Sep 11, 12pm - 12:20pm

Noon @ the 'Spoon Public Tours -

Our 20-minute Noon @ the 'Spoon tour is a fun way to explore a new exhibition during your lunch break. Offered the second Tuesday of the month. Free and open to the public.

This month we will be touring the exhibition Dread & Delight: Fairy Tales in an Anxious World, on view through December 9, 2018.

This fall the Weatherspoon Art Museum premieres Dread & Delight: Fairy Tales in an Anxious World, an exhibition that brings together the work of contemporary artists who use classical fairy tales to address the complexities of our lives today. While some embrace the stories’ promises of transformation and happy endings, others plumb the stories’ more troubling elements—poverty, addiction, and exploitations of power.
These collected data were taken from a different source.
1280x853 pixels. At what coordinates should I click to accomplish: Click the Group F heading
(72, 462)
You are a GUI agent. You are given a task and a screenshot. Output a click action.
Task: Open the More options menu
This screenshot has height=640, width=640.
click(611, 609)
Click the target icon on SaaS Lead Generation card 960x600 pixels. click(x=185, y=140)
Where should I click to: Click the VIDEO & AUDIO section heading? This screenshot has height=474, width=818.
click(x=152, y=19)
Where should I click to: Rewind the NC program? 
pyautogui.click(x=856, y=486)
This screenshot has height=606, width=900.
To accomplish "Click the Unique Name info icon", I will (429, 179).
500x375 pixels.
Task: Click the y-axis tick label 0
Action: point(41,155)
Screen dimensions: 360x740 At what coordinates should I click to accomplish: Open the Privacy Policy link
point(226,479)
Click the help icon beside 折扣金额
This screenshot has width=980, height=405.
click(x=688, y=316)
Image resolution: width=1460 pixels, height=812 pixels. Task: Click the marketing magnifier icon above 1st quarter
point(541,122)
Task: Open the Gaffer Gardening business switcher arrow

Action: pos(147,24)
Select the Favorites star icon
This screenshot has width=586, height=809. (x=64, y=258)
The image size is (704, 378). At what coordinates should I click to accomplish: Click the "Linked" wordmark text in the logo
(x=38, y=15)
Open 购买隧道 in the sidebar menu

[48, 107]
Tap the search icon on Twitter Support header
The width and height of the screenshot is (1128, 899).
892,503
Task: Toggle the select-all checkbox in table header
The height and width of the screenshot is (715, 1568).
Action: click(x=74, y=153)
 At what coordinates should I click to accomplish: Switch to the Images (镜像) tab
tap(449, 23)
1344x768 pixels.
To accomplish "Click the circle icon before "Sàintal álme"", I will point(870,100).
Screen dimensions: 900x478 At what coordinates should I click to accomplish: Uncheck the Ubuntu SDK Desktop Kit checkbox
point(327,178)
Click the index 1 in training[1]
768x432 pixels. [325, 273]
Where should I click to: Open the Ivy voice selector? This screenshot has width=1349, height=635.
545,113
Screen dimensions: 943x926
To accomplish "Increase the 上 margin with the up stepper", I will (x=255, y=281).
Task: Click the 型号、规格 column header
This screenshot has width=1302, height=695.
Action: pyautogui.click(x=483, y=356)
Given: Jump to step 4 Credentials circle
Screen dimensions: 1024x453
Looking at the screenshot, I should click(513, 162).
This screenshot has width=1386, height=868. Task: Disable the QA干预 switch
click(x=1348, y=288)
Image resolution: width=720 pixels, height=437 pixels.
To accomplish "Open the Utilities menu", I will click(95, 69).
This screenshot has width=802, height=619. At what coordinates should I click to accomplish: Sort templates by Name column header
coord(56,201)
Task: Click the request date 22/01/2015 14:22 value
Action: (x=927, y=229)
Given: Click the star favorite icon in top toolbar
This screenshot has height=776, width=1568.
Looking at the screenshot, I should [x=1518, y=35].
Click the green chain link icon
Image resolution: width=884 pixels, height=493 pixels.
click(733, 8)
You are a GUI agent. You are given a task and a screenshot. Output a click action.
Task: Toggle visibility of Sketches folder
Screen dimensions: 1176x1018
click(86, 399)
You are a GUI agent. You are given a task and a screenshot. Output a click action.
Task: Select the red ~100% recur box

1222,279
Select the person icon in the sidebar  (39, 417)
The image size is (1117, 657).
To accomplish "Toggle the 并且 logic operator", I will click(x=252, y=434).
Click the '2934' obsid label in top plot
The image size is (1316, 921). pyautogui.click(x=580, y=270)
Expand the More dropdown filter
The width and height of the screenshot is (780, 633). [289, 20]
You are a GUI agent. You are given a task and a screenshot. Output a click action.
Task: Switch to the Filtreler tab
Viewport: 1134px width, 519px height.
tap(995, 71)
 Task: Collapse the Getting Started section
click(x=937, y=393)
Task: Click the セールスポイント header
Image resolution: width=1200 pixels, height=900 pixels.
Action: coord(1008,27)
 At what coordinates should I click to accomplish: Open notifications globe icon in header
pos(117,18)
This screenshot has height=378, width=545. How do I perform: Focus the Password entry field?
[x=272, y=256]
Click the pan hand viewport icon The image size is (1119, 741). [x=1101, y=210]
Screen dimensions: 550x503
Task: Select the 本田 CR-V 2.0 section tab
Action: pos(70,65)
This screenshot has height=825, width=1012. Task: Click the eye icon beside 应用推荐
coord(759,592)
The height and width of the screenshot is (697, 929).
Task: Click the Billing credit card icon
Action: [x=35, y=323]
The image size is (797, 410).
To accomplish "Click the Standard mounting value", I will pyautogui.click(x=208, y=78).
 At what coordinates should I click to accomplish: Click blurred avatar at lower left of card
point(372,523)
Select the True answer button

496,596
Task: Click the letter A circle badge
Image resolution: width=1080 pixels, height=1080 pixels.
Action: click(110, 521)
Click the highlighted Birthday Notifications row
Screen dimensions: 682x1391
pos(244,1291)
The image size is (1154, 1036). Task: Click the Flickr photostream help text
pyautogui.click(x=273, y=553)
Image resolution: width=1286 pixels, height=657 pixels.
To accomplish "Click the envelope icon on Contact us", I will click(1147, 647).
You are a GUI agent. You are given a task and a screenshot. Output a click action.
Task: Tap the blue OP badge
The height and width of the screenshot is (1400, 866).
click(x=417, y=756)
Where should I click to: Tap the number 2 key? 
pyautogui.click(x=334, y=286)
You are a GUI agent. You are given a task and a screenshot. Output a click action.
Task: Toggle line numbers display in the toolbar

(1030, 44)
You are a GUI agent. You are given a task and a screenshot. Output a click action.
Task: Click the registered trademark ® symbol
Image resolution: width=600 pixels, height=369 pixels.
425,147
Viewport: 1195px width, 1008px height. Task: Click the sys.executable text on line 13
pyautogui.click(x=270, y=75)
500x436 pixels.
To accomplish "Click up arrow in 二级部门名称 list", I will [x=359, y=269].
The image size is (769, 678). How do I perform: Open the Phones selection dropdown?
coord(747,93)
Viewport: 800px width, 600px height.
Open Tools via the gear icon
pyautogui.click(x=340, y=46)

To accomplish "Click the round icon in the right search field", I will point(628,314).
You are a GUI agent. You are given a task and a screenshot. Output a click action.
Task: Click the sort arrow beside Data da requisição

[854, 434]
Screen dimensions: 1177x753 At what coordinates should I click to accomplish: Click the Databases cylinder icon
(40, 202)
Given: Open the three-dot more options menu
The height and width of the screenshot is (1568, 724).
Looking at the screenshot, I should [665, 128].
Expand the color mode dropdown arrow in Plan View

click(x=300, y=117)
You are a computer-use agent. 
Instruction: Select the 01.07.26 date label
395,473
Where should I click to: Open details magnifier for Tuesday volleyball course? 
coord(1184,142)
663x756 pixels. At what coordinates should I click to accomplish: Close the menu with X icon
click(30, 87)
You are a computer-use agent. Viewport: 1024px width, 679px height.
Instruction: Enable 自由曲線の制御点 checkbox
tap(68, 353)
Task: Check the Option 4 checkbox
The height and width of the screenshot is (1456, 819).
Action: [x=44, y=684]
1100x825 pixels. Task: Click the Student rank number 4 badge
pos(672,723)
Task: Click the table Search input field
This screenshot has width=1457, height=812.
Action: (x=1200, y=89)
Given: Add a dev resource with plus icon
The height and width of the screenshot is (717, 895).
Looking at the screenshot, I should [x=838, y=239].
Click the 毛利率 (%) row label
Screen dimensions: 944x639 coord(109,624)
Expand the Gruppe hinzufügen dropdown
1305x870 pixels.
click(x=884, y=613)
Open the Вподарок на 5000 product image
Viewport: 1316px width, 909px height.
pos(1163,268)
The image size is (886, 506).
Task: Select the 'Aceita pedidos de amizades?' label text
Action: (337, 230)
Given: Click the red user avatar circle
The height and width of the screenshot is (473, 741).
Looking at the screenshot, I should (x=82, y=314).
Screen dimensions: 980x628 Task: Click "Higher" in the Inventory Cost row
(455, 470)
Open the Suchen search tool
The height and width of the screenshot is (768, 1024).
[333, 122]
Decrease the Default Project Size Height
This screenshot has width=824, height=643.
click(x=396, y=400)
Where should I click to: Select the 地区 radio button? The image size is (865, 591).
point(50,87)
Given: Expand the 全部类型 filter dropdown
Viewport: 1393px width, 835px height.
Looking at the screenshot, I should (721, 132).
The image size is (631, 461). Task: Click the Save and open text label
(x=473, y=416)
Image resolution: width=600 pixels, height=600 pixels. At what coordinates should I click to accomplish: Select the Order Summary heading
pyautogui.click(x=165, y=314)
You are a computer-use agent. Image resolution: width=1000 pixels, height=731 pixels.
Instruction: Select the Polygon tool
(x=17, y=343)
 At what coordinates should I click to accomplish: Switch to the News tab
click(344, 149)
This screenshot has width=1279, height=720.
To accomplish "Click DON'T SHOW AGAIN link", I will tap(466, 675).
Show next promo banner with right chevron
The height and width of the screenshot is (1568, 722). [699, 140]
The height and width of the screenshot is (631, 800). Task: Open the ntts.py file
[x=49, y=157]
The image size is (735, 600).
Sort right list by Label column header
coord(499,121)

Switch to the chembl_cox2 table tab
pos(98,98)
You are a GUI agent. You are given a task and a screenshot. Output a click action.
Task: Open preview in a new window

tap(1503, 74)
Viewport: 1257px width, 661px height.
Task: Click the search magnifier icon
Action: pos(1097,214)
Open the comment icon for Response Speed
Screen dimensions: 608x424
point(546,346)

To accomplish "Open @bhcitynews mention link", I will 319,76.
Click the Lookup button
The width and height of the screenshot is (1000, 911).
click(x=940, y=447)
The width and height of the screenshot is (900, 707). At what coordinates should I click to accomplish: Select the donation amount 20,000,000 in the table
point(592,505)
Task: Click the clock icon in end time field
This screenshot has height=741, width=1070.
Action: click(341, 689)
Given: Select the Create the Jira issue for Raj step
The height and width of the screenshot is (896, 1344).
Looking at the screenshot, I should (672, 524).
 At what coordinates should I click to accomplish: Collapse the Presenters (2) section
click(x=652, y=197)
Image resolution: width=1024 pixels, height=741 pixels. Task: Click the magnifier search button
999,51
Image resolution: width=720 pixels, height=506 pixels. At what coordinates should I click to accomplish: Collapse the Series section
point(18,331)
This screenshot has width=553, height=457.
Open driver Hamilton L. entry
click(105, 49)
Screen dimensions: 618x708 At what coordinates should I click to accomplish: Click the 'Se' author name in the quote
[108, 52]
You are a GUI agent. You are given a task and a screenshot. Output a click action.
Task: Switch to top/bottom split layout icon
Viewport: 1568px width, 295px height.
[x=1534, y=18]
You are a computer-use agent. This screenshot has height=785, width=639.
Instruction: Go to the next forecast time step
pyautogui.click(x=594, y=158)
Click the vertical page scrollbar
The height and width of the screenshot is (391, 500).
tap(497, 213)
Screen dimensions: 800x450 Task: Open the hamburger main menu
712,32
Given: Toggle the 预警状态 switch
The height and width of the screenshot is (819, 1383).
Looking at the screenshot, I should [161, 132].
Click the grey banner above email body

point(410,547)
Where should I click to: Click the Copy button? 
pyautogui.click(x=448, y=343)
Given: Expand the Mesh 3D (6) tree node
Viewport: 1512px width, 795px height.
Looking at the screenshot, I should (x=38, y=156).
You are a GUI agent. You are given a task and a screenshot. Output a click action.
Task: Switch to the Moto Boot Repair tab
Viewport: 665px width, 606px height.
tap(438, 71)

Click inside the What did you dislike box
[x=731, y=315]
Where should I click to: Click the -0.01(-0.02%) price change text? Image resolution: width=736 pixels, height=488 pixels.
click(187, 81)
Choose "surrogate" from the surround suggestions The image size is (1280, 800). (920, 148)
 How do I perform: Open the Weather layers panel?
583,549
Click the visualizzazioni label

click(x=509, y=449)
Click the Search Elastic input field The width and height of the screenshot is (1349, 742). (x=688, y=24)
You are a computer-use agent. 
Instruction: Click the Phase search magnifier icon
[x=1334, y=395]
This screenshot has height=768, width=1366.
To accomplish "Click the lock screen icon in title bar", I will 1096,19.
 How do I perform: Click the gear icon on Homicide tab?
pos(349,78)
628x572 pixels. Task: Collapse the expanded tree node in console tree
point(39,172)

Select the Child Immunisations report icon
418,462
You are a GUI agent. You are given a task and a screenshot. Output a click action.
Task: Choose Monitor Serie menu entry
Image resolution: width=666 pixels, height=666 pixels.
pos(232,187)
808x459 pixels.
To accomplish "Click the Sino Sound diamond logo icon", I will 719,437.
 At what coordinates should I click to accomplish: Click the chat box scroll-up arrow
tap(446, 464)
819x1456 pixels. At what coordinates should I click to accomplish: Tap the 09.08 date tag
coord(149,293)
No matter their approach, each of the artists dismantles and reassembles the tales in imaginative ways. In a 1980s arcade-like video by Ericka Beckman, the story of Cinderella becomes a means to talk about women’s proscribed social roles; in Timothy Horn’s nearly life-size carriage made of crystallized candy, it becomes an opportunity to address queer identity and notions of the so called rags-to-riches American dream. In Alison Saar’s tar and gold-leaf covered sculpture Blonde Dreams, the story of Rapunzel becomes an avenue for reconsidering racial constructions of beauty; in MK Guth’s 1800-foot-long braid Ties of Protection and Safe Keeping, it becomes the site for a conversation about values and desires.

Many of the fairy tales featured in Dread and Delight will be readily familiar. Others are lesser known and provide an opportunity to explore the rich breadth of the fairy tale tradition. Throughout the exhibition, one finds that the artists have engaged with fairy tales across time—from early Italian, French, and German anthologies; to Walt Disney’s 20th-century animations; to postmodern retellings by authors such Angela Carter and Margaret Atwood. Collectively they remind us that fairy tales have never been merely children’s tales. Rather, these age-old stories of wonder are powerful tools for making sense of life’s stark—and often dark—realities.